What is being asked: Take the listing below and print exactly the lines starting at the line containing "The width and" and ending at the line containing "Click the 105,797 price level label", both ends included, and no others.

Records for processing:
===

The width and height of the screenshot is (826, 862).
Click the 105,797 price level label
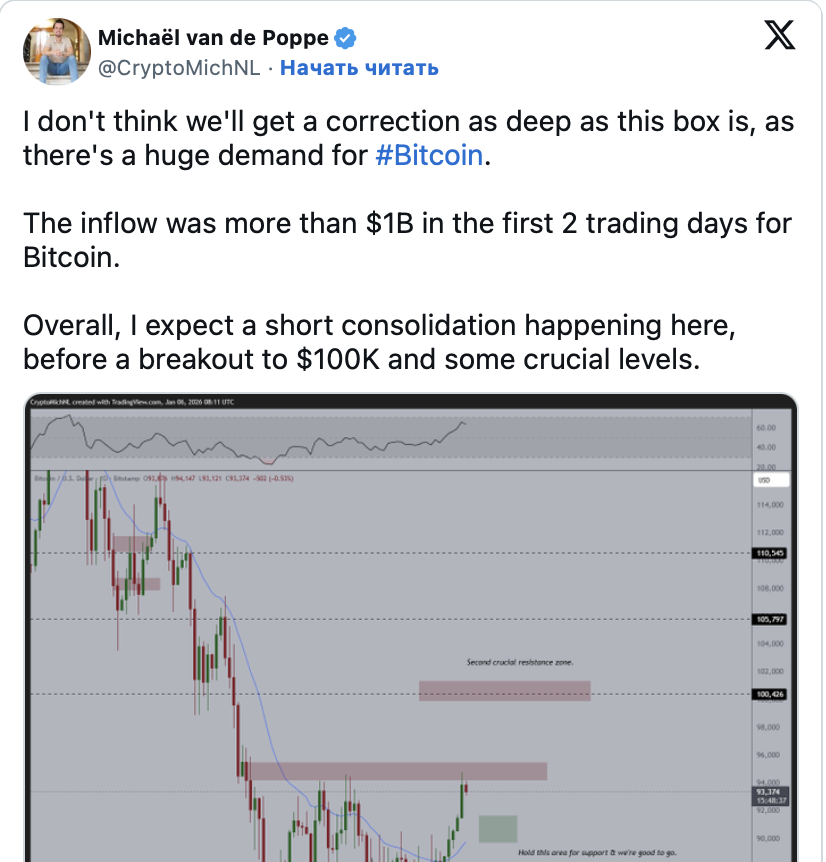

===

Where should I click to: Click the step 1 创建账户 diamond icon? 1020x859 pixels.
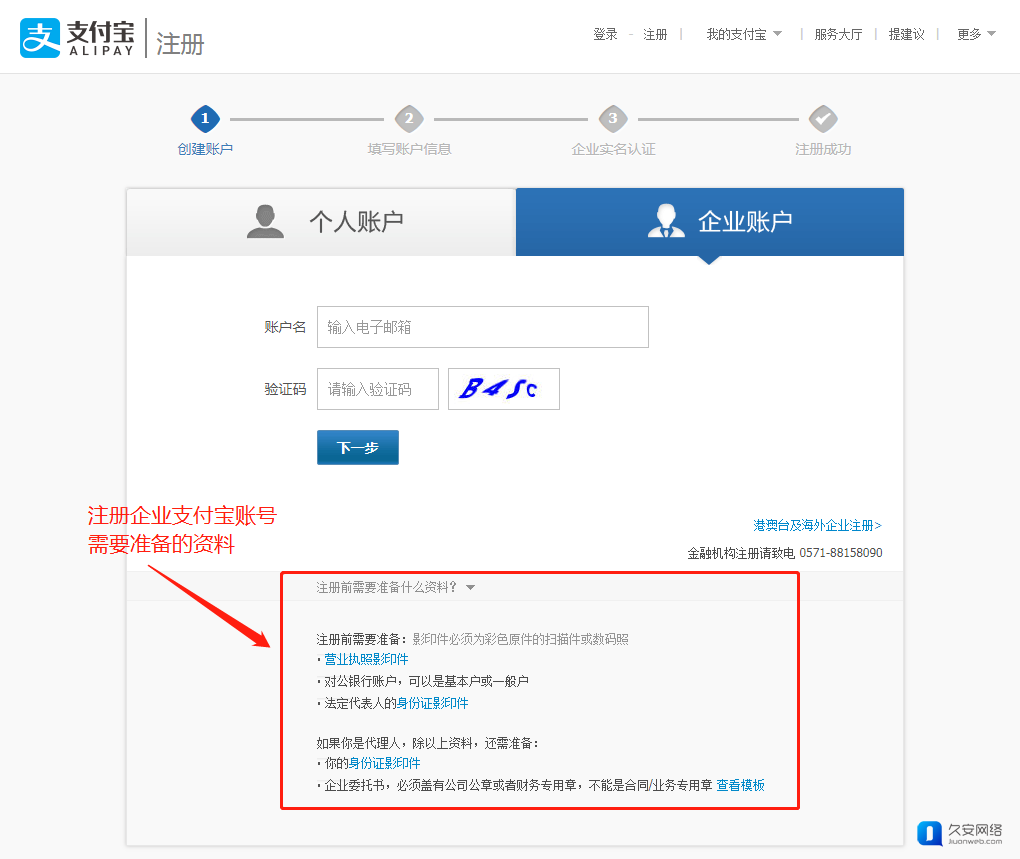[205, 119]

===

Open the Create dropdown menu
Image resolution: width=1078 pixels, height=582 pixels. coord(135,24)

===

Exercise output:
The width and height of the screenshot is (826, 862).
Click the 105,797 price level label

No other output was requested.